Just then, he's expelled from Hogwarts. An inquisition clears him, but even so, nobody but headmaster Dumbledore (Michael Gambon) and his school chums Ron, Hermione and Neville believe that he has actually wrestled with Lord Voldemort (Ralph Fiennes).

"You know who" is on everybody's mind, now. The Ministry sends an officious martinet, played by Imelda Staunton as if she's auditioning for "The Queen II," to take over Dark Arts Defense at Hogwarts and see to it that nobody believes Harry when he cries that "You know who" is running amok.

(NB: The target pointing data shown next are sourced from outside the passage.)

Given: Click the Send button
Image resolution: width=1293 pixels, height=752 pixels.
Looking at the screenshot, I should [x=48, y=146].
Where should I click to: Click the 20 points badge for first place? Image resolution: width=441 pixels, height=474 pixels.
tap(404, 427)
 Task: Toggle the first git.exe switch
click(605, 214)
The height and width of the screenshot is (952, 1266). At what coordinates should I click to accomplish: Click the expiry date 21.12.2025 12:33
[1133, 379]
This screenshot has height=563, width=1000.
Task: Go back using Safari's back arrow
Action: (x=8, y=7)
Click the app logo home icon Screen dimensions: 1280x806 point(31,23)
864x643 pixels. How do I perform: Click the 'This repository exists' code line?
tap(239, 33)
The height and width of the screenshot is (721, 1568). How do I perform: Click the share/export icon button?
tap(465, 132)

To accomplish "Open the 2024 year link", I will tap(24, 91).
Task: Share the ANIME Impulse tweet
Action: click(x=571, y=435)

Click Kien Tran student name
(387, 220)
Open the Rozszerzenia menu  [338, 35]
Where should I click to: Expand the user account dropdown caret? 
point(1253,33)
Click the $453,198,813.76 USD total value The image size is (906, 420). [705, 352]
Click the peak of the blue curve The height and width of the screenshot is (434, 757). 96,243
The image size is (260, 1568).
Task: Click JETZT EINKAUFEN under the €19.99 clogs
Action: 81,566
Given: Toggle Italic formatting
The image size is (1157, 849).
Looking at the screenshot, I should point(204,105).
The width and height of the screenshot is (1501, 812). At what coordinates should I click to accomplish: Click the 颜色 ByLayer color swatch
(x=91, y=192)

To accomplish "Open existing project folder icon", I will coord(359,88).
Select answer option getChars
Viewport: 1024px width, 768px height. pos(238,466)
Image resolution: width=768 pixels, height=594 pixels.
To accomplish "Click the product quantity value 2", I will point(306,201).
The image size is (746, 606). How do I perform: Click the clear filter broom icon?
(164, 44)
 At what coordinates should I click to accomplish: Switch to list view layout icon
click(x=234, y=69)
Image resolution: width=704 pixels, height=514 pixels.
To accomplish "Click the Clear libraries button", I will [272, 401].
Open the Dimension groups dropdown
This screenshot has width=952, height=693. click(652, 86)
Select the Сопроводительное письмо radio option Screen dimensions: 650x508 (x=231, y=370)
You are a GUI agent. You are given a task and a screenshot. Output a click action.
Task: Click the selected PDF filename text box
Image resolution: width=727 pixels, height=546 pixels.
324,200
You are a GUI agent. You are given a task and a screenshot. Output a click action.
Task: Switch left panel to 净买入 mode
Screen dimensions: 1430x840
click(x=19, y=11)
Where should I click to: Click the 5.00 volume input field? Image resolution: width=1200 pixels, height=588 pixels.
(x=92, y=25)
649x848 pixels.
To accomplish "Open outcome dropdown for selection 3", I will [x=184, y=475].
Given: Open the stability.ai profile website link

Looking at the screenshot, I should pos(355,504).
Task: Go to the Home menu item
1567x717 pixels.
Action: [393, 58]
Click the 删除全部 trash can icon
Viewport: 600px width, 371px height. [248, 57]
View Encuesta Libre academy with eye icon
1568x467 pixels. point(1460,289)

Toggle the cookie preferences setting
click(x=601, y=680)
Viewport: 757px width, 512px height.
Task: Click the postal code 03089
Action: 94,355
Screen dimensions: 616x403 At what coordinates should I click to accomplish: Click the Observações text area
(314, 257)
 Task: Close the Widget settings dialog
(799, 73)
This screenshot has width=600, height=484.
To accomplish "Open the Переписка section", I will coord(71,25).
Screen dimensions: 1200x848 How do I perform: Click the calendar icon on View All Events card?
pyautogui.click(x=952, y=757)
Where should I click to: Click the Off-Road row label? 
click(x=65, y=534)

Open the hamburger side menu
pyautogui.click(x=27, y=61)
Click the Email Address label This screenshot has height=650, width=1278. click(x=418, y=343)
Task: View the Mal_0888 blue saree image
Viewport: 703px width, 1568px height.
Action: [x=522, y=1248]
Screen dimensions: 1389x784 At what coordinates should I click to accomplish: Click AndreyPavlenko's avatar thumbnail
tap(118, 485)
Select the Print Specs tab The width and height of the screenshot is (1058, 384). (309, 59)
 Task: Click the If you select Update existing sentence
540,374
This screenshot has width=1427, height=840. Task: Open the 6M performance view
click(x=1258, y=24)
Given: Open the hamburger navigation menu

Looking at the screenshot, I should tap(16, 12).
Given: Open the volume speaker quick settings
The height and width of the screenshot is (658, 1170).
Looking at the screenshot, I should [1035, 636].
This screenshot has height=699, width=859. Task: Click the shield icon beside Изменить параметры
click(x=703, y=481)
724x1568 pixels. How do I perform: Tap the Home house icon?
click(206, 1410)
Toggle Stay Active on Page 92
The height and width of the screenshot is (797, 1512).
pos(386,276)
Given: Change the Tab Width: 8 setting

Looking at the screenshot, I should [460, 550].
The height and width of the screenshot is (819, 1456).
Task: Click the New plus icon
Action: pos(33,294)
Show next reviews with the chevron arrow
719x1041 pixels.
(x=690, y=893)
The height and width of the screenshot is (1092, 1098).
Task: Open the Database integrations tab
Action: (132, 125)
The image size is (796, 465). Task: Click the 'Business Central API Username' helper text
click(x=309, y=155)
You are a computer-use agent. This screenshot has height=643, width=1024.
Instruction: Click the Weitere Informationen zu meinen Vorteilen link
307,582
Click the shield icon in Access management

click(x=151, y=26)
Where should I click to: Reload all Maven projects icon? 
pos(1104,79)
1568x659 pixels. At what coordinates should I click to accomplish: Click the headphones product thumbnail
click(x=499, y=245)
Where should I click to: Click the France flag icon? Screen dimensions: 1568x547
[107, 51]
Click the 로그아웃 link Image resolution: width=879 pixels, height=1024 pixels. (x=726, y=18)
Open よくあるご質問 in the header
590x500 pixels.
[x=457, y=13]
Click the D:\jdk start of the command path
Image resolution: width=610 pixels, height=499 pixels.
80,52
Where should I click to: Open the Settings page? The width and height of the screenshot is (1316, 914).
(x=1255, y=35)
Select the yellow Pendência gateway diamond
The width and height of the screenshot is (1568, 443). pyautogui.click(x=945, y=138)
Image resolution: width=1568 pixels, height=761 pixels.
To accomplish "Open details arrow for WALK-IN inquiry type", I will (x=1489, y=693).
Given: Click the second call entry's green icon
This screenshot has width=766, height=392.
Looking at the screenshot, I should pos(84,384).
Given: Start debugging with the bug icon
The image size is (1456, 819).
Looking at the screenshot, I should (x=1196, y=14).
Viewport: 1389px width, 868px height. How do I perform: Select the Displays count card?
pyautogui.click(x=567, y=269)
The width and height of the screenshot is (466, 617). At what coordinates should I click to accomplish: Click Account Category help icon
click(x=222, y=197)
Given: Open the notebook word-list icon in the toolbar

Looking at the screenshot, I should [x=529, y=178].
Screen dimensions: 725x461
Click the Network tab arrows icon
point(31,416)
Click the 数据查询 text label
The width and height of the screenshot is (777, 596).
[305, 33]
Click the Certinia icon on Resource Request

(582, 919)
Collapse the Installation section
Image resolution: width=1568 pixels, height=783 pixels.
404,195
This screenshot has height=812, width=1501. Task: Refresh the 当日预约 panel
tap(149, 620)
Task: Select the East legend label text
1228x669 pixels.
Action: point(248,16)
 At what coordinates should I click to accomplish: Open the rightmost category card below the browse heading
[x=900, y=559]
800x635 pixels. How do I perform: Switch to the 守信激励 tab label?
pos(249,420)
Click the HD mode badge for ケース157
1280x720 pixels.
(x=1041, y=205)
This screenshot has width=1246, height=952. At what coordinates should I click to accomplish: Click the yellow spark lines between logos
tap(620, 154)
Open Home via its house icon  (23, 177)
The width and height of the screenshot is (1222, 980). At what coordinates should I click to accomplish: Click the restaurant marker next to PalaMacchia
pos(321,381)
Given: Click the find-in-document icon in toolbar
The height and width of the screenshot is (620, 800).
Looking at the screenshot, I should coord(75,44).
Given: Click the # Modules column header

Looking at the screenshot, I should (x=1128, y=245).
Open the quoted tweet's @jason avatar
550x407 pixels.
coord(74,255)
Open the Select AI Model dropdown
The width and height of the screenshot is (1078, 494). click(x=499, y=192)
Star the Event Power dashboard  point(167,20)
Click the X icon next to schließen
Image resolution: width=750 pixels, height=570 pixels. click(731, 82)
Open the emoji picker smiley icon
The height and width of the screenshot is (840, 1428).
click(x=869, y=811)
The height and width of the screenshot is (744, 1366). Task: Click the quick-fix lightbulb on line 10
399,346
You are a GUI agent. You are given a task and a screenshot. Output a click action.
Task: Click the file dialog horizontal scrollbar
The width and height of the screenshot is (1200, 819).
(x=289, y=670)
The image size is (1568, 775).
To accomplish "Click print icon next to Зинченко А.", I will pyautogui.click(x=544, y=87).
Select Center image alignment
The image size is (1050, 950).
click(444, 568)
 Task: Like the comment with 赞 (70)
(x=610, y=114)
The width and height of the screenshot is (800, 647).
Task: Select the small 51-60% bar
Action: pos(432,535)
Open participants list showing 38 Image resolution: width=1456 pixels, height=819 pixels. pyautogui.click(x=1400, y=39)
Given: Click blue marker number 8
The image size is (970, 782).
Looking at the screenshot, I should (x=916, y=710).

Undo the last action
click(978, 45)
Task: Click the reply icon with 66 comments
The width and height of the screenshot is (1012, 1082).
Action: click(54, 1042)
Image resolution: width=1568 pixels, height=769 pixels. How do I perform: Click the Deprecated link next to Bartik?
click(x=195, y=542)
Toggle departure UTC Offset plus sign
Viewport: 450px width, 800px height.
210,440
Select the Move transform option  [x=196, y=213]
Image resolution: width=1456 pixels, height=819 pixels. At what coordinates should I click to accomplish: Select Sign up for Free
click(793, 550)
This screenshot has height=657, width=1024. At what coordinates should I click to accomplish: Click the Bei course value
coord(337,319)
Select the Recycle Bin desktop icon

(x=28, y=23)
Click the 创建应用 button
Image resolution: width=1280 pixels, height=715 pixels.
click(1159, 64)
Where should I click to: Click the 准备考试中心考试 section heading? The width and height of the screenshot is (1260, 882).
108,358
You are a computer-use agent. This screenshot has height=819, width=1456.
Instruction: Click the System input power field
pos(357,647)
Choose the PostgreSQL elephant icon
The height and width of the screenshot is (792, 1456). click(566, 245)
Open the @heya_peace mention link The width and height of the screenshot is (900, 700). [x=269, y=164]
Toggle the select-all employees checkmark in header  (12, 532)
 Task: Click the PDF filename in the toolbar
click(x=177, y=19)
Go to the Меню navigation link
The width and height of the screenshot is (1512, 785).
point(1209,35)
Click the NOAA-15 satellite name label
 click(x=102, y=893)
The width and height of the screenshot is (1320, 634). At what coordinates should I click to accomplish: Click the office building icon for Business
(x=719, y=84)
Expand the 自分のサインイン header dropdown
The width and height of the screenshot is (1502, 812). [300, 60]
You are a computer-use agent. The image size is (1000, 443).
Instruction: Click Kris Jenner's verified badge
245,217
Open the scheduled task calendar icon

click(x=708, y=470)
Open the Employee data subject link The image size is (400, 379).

So Harry runs his own version of that class on the sly. He knows a war is coming. A secret cabal, the Order of the Phoenix, with all the best and brightest teacher-wizards (including Sirius Black, nicely played by Gary Oldman), has warned him. Harry is teaching spells and wand-wielding, training the "good" wizard army to resist Voldemort, who has unleashed his minions.

If it weren't for the presence of Alan Rickman, curling his tongue around every syllable like the British Christopher Walken that he is, the movie would have gone an hour without a break in the glum mood. Rickman's funereal teacher, Snape, has the comic spark the movie lacks.

So, yes, we're set up for "Harry Potter and the Half Blood Prince" and "Harry Potter and the Deathly Hallows." But there isn't enough Rickman or Brendan Gleeson (as the rowdy Mad Eye Moody) to make this "Phoenix" rise from the merely watchable (the curse of this summer's sequels) and take flight.